Garden Huckleberries: a Fabulous Fruit for Jam

If you want to make great jam, syrup, or pies from annual fruits that you can grow in your vegetable garden, you’ll love garden huckleberries.

We’re planning on starting our pepper crops any day now in Central Virginia, and soon we’ll be seeding other crops in the same family in our greenhouse for later transplanting.  We’ll include several dozen kinds of tomatoes, a few kinds of eggplants, and also a few little-known crops like ground cherries, tomatillos, poha berries, and garden huckleberries, starting and transplanting them along with our tomatoes.

Tomato, pepper, eggplant, and ground cherry seedlings in our greenhouse - all in the same family as garden huckleberry

We grew garden huckleberries for the first time in 2013.  I planted a couple of plants to decide whether we’d want to sell the seeds. The plants were severely attacked by flea beetles but nevertheless bore a heavy crop of easy-to-pick berries that ripened from green to shiny black to dull black.

Ira did some research and decided to make jam, despite the complete lack of sweetness of the berries themselves.  But Ira is very busy, and a couple of weeks went by between the harvest of the berries and the making of the jam.  We were impressed by how well the berries held up.

For every 6 pints of berries, Ira used 4 cups of sugar, a dash of lemon juice, and one box of low-sugar pectin.
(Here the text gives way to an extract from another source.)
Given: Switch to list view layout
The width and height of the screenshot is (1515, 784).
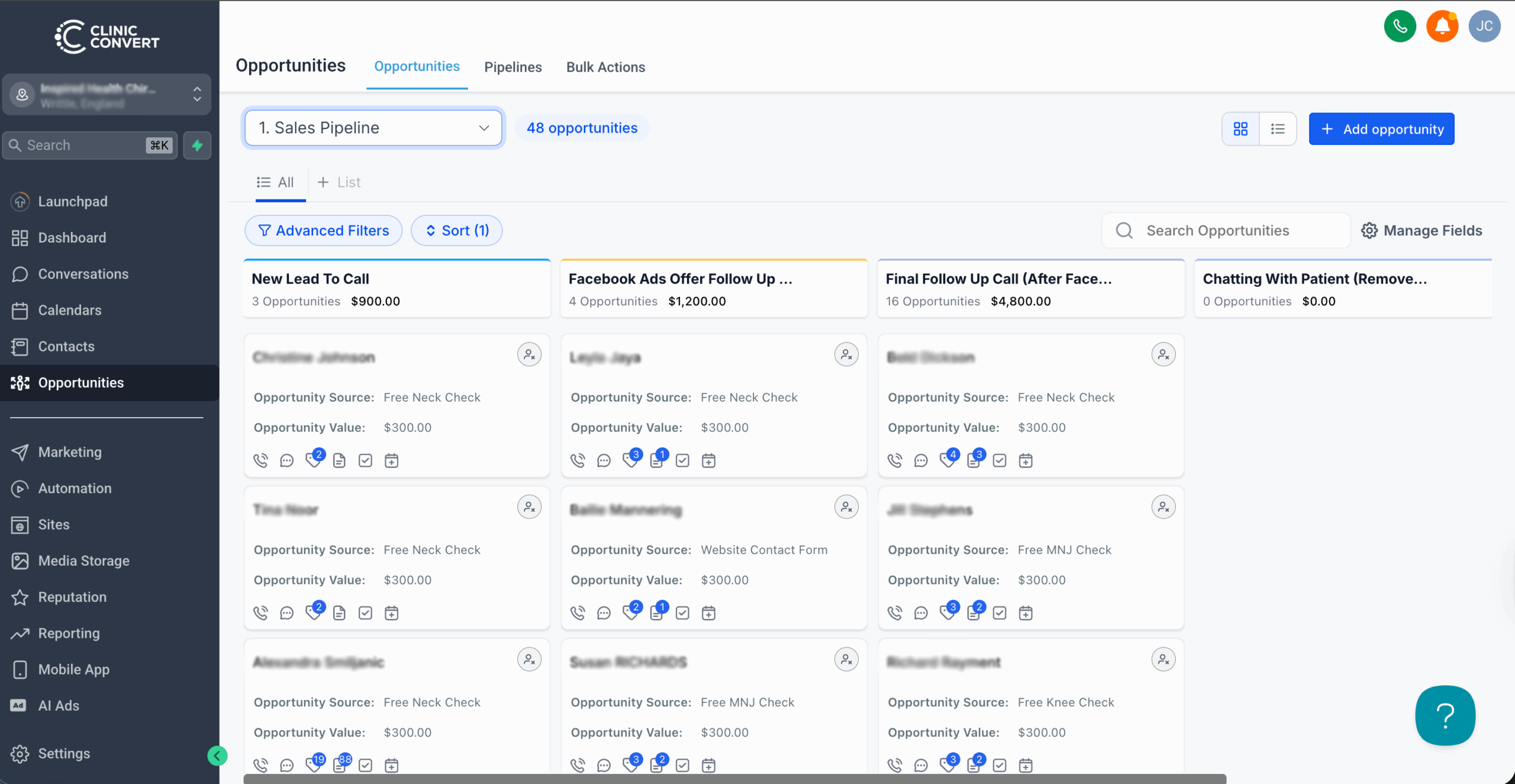Looking at the screenshot, I should point(1278,129).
The jam tasted great – not quite like blueberry jam, but similar enough that, with its dark color, some of our housemates initially thought that was what they were eating.

In 2014, I planted eight garden huckleberry plants with the idea that we could decide later whether to harvest for jam or for seeds or try to do both.  When fall came and the berries were turning black, we had a brief moment of worry when we realized that I really wanted to save seeds for sale and Ira really wanted to make jam.

As it turned out, our eight plants gave us enough berries for a few dozen quarts of jam and enough seed to fill several hundred packets.  We didn’t strain the seeds out of the jam, nor have we found them noticeable.  The berries keep so well both on and off the plants that we got all of our seeds and all of our jam from two harvests.  We could have even done it with one harvest if we’d wanted to.

While the blueberry bushes on our farm are growing to fruit-bearing size, I think we’ll plant garden huckleberry every year (even when we don’t need to grow a seed crop of it) so that we can make jam from the berries.  Even when the blueberry bushes start bearing heavily, we’ll have to hope that the birds in our area don’t devour them before we do, and we might have to protect the bushes with netting.  On the other hand, I’ve already seen our masses of garden huckleberries ripen untouched by birds and other wild animals.  Like us, the critters don’t want these berries in their raw, unsweetened state.

Garden huckleberry is closely related to Black Nightshade.  And the leaves and berries of Black Nightshade may sometimes be poisonous, though they have also been cooked and eaten for centuries — and in diverse cuisines.  But to be on the safe side, in the case of black nightshade, I think it is best that we eat only strains that we know to be safe, and only when they’ve been harvested and prepared in a way that we know to be safe.

In the case of garden huckleberry, I have personally bitten into and tasted quite a few of the raw berries, with no ill effect, but to err on the side of safety, I think it best that we eat only the cooked ripe berries.